The Omaha World-Herald, based in Omaha, Nebraska, is the primary daily newspaper of Nebraska, as well as portions of southwest Iowa. For decades it circulated daily throughout Nebraska, and in parts of Kansas, South Dakota, Missouri, Colorado and Wyoming. In 2008, distribution was reduced to the eastern third of Nebraska and western Iowa.

The World-Herald was the largest employee-owned newspaper in the United States. On November 30, 2011, Warren Buffett's Berkshire Hathaway announced plans to buy the newspaper.

It is the only remaining major metropolitan newspaper in the United States to publish both morning and afternoon editions. The newspaper publishes four daily editions, with three morning editions (regional; Lincoln, Neb.; and metropolitan) and one afternoon edition (metropolitan). Its market area spans two time zones and is more than 500 miles across.

The World-Herald had for many years been the newspaper with the highest penetration rate – the percentage of people who subscribe to the publication within the paper's home circulation area – in the United States.

The Omaha World-Herald Company also operates the website Omaha.com, the region's most popular website by all measures of traffic. The site has more than 300,000 registered users and more than 14 million page views monthly. Its website and newspaper combined reach 85.3 percent of the Omaha market, the second-highest percentage of people within a home circulation area compared with other major metropolitan newspapers in the United States.

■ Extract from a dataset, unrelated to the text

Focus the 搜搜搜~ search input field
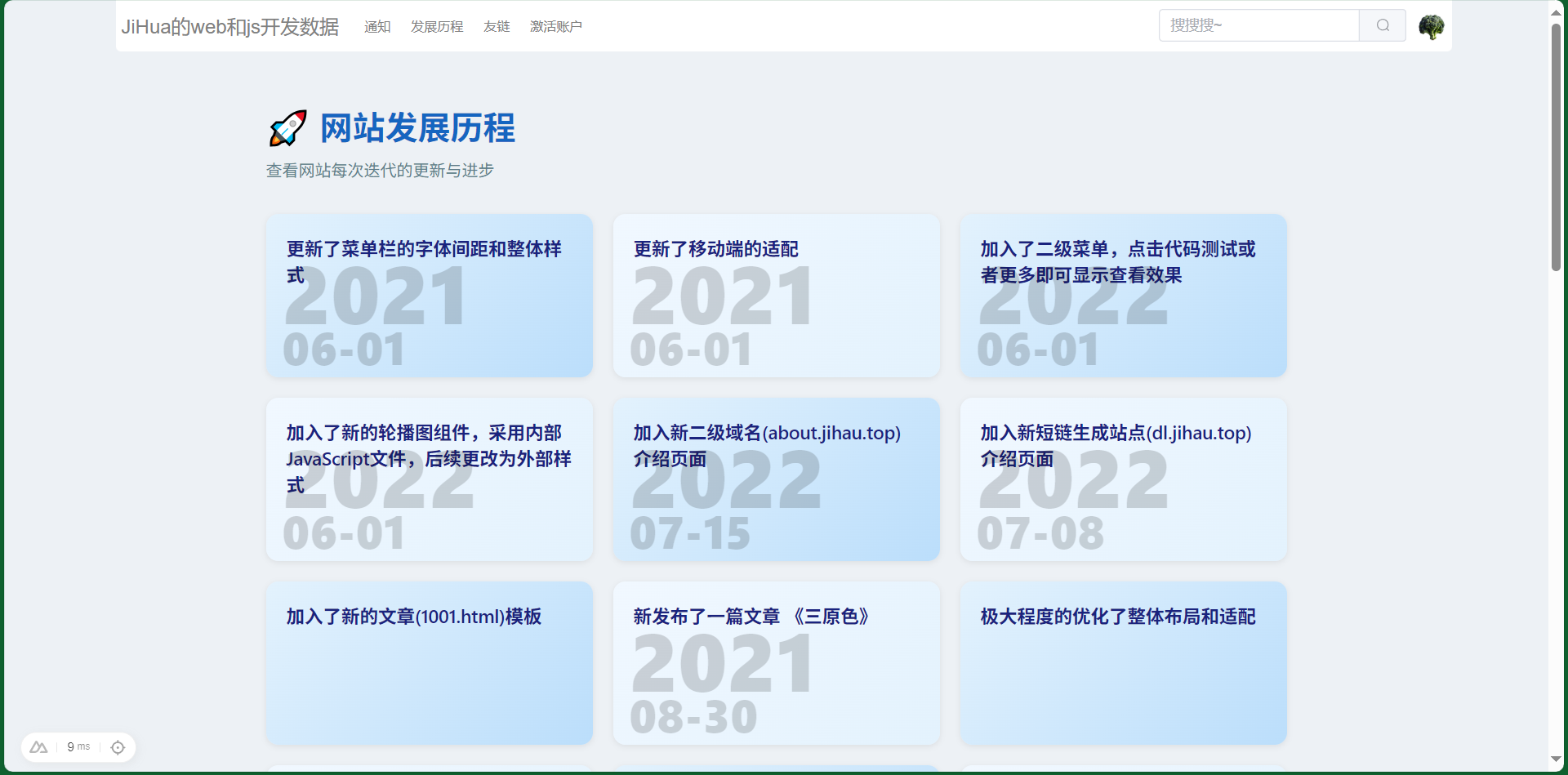Screen dimensions: 1568x775 click(1258, 25)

The company dubs its downtown Omaha headquarters the Freedom Center. The John Gottschalk Freedom Center also houses its three printing presses, which can each print 75,000 papers per hour, and are considered to be some of the most advanced in the world. In 2006, the company purchased the 16-story former Northwestern Bell/Qwest Communications building in downtown Omaha as a new base for its news, editorial, circulation and business operations.

The newspaper has bureaus in Lincoln, Neb., and Washington, D.C. Throughout the region, The World-Herald also owns smaller daily and weekly newspapers, which contribute to its World-Herald News Service.

Through the World Publishing Co., the former name of the newspaper's parent company, The World-Herald owned Omaha television station KETV from its founding in 1957. (The station was dubbed "Omaha World-Herald" television.) Because of a change in Federal Communications Commission law, The World-Herald had to divest the station in 1976. It sold the station to the now-defunct Pulitzer Broadcasting Co., of St. Louis.